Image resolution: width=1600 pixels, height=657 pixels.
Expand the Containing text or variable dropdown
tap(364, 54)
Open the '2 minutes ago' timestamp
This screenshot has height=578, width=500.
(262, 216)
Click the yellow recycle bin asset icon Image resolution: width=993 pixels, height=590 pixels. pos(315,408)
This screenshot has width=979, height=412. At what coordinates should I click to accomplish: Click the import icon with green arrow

....

Your instructions: An exact transcription of the data above is required.

Written answer:
Image resolution: width=1600 pixels, height=657 pixels.
Expand the Containing text or variable dropdown
tap(364, 54)
Open the '2 minutes ago' timestamp
This screenshot has height=578, width=500.
(262, 216)
Click the yellow recycle bin asset icon Image resolution: width=993 pixels, height=590 pixels. pos(315,408)
This screenshot has width=979, height=412. At what coordinates should I click to accomplish: Click the import icon with green arrow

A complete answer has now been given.